항체 조작의 일반적인 원칙은 문헌[Antibody Engineering, 2nd edition, C.A.K. Borrebaeck, Ed., Oxford Univ. Press (1995)]에 기재되어 있다. 단백질 조작의 일반적인 원칙은 문헌[Protein Engineering, A Practical Approach, Rickwood, D., et al., Eds., IRL Press at Oxford Univ. Press, Oxford, Eng. (1995)]에 기재되어 있다. 항체 및 항체-합텐 결합의 일반적인 원칙은 문헌[Nisonoff, A., Molecular Immunology, 2nd ed., Sinauer Associates, Sunderland, MA (1984); Steward, M.W., Antibodies, Their Structure and Function, Chapman and Hall, New York, NY (1984)]에 기재되어 있다. 추가로, 당해 분야에서 공지되어 있고 구체적으로 기재되지 않은 면역학의 표준 방법은 일반적으로 문헌[Current Protocols in Immunology, John Wiley & Sons, New York; Stite et al. (eds), Basic and Clinical - Immunology (8th ed.), Appleton & Lange, Norwalk, CT (1994) and Mishell and Shiigi (eds), Selected Methods in Cellular Immunology, W.H. Freeman and Co., New York (1980)]에서처럼 전개된다.

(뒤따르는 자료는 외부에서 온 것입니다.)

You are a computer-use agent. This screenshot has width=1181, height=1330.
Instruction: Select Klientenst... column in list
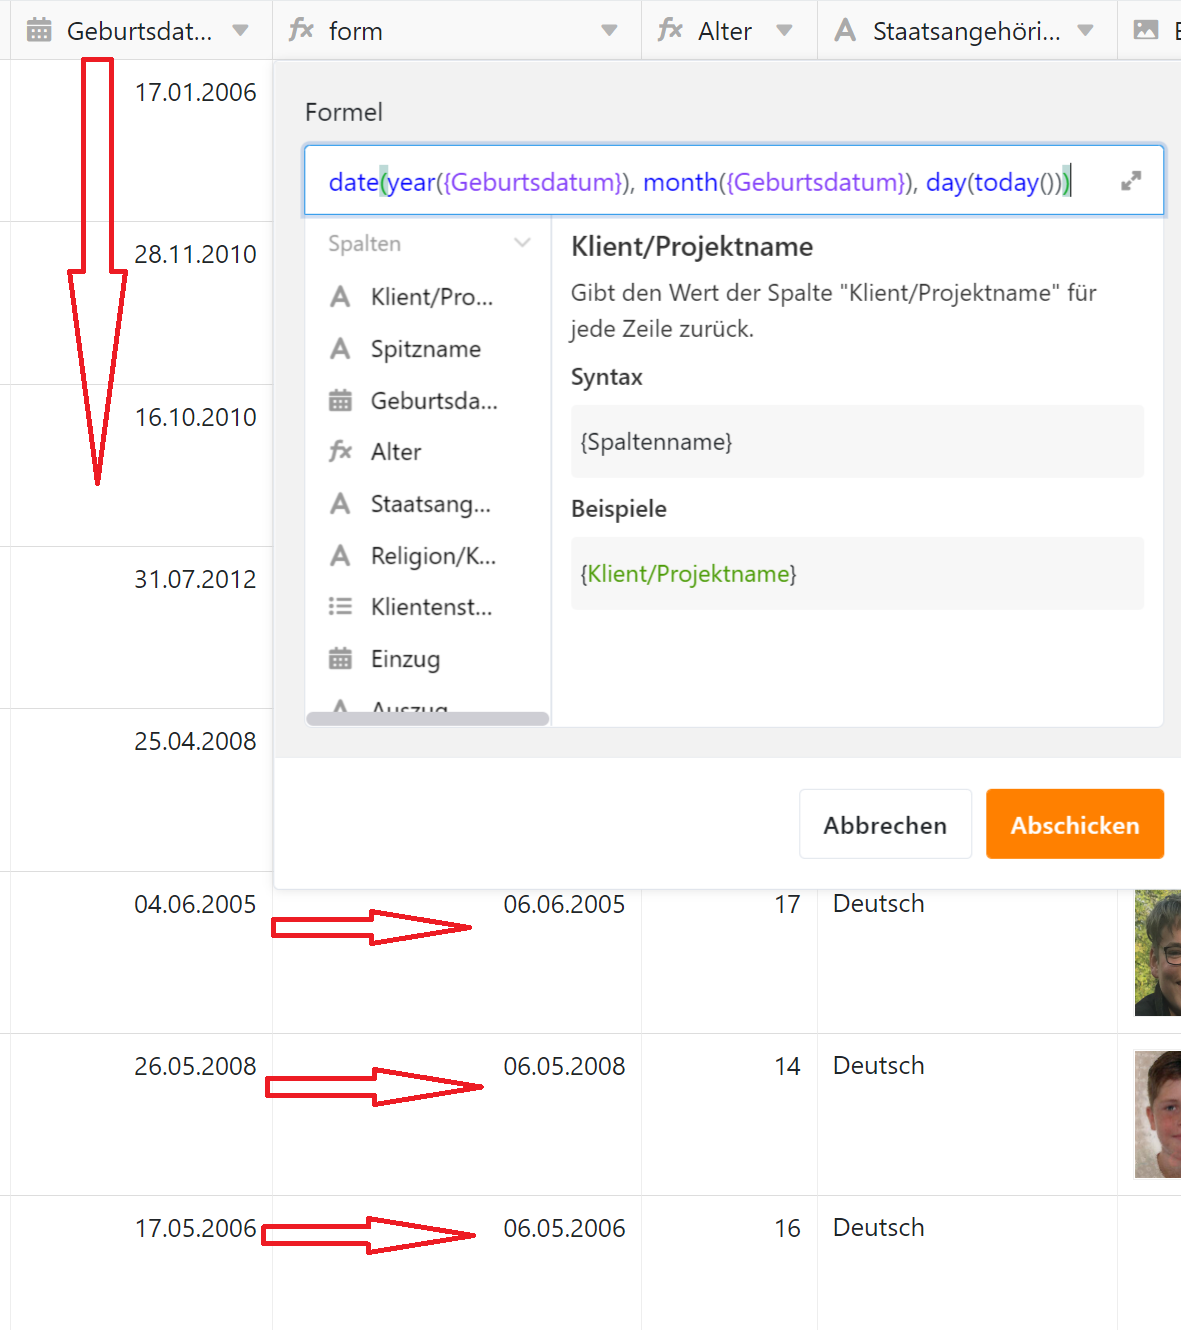[431, 607]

면역학의 일반적인 원칙을 기재하는 표준 참조문헌 작품은 문헌[Current Protocols in Immunology, John Wiley & Sons, New York; Klein, J., Immunology: The Science of Self-Nonself Discrimination, John Wiley & Sons, New York (1982); Kennett, R., et al., eds., Monoclonal Antibodies, Hybridoma: A New Dimension in Biological Analyses, Plenum Press, New York (1980); Campbell, A., "Monoclonal Antibody Technology" in Burden, R., et al., eds., Laboratory Techniques in Biochemistry and Molecular Biology, Vol. 13, Elsevere, Amsterdam (1984), Kuby Immunnology 4th ed. Ed. Richard A. Goldsby, Thomas J. Kindt and Barbara A. Osborne, H. Freemand & Co. (2000); Roitt, I., Brostoff, J. and Male D., Immunology 6th ed. London: Mosby (2001); Abbas A., Abul, A. and Lichtman, A., Cellular and Molecular Biology Ed. 5, Elsevier Health Sciences Division (2005); Kontermann and Dubel, Antibody Engineering, Springer Verlan (2001); Sambrook and Russell, Molecular Cloning: A Laboratory Manual. Cold Spring Harbor Press (2001); Lewin, Genes VIII, Prentice Hall (2003); Harlow and Lane, Antibodies: A Laboratory Manual, Cold Spring Harbor Press (1988); Dieffenbach and Dveksler, PCR Primer Cold Spring Harbor Press (2003)]을 포함한다.

상기 인용된 참조문헌 모두 및 본원에 인용된 참조문헌 모두 그 전문이 본원에 참조문헌으로 포함된다.

[실시예]

물질 및 방법

마우스. Jackson Laboratories(Bar Harbor, Maine)로부터 6주령 내지 8주령 암컷 야생형 C57BL/6 및 BALB/c 마우스를 얻었다. M. Exley 및 S. Balk(Beth Israel-Deaconess Medical Center, Harvard Medical School, Boston)에 의해 CD1d^-/- 마우스를 제공하였다. M. Taniguchi 및 T. Nakayama(Chiba University, Chiba, Japan)로부터 V14i NKT 세포 결핍 Jα18^-/- 마우스를 기증받았다. 특정한 병원균 비함유 조건 하에 생물안정성 수준 3개 시설에 모든 마우스를 하우징하고 기관이 승인한 프로토콜에서 사용하였다.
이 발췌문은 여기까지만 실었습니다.